A Agência Nacional de Mineração (ANM) abriu uma das maiores frentes de cobrança já feitas contra uma mineradora no país. A autarquia notificou a Vale em R$ 17,7 bilhões por supostas diferenças no recolhimento da Contribuição Financeira pela Exploração Mineral (CFEM), o royalty pago pela exploração de recursos minerais.
As 43 notificações publicadas nesta quarta-feira (5) envolvem valores apurados entre novembro de 2017 e dezembro de 2022 e têm como principal origem a exploração de minério de ferro em operações localizadas nos estados do Pará e Minas Gerais, dois dos maiores polos minerais do país.
Entre os autos de cobrança estão três valores que ultrapassam a marca de R$1 bilhão: um de R$6,65 bilhões, outro de R$4,31 bilhões e um terceiro de R$1,37 bilhão.
A Vale terá prazo de 10 dias, a partir da ciência das notificações, para efetuar o pagamento, solicitar parcelamento ou apresentar defesa administrativa.
O ponto central da cobrança
Segundo a ANM, a divergência não está relacionada apenas ao uso de uma empresa do grupo no exterior, mas ao valor considerado como base para o cálculo da CFEM nas exportações de minério de ferro.
A agência afirma que parte das vendas foi inicialmente faturada para a Vale Internacional S.A., sediada na Suíça, antes de chegar aos compradores finais em outros países. Para a fiscalização, os valores registrados nessas operações não refletiriam necessariamente a receita final obtida com a comercialização do minério.
O entendimento da ANM é que a base de cálculo dos royalties deveria considerar valores mais próximos aos praticados na venda final da commodity.

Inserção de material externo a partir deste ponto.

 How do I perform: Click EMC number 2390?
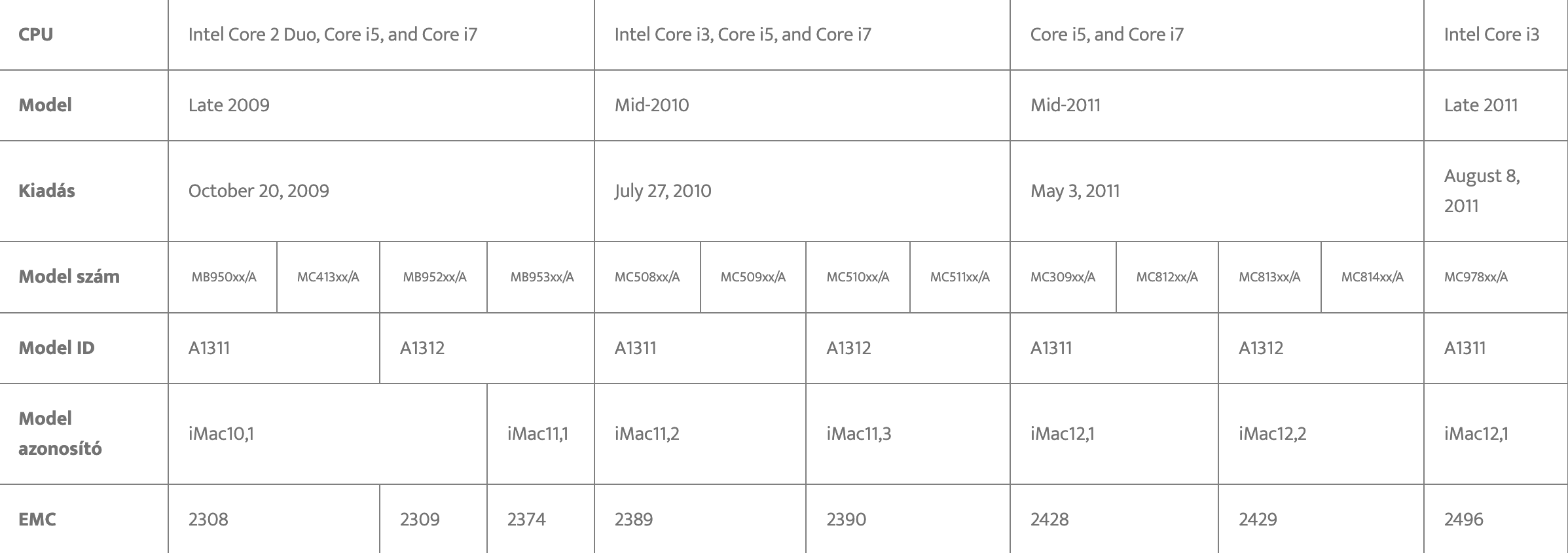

“Essas notificações são o resultado de um trabalho cuidadoso de fiscalização iniciado em 2023. A discussão não decorre simplesmente da utilização de uma empresa do grupo no exterior, mas da necessidade de verificar se o preço intragrupo refletia a receita efetivamente obtida com a venda ao comprador final”, afirmou Alexandre de Cassio Rodrigues, superintendente de Arrecadação da agência.
De acordo com a autarquia, a Vale não teria apresentado as faturas das vendas finais, levando a fiscalização a utilizar referências de mercado, dados internacionais de commodities, informações cambiais e documentos internos da própria companhia para recalcular os valores considerados devidos.
Uma fiscalização com novas ferramentas
A cobrança é resultado de uma auditoria iniciada em 2023 dentro do Plano Anual de Fiscalização da ANM. O trabalho reuniu análise de contratos, notas fiscais, documentos contábeis, relatórios de formação de preços, dados de produção e informações relacionadas ao recolhimento da CFEM.
A agência também utilizou ferramentas digitais para rastrear a cadeia de movimentação do minério, acompanhando conexões entre minas, terminais, unidades de beneficiamento e mercados consumidores.
Um dos instrumentos citados pela ANM é o MineraAudit, sistema criado para cruzar informações de vendas, exportações, transferências e documentos fiscais eletrônicos, permitindo comparar dados declarados pelas empresas com registros disponíveis em diferentes bases.
A estratégia representa uma mudança na forma de fiscalização do setor mineral. Com operações cada vez mais integradas globalmente, especialmente entre grandes grupos exportadores, a discussão sobre preços de transferência e formação da receita mineral ganhou espaço entre órgãos reguladores.
ANÁLISE INDÚSTRIA NEWS
A cobrança bilionária contra a Vale coloca novamente no centro do debate um dos temas mais sensíveis da mineração brasileira: quanto da riqueza gerada pela exploração mineral permanece como arrecadação pública.
A CFEM é calculada sobre a receita decorrente da exploração mineral e representa uma fonte importante de recursos para estados e municípios produtores. Qualquer alteração na base de cálculo pode gerar impactos significativos nos cofres públicos, especialmente em regiões altamente dependentes da atividade mineral.
Para a Vale, o caso representa um novo desafio regulatório e financeiro. A empresa ainda poderá apresentar defesa, e a disputa deve avançar para uma discussão técnica sobre critérios de formação de preço, operações entre empresas do mesmo grupo e regras aplicáveis às exportações minerais.
O desfecho também será acompanhado por outras mineradoras, já que uma eventual consolidação do entendimento da ANM poderá influenciar futuras fiscalizações no setor.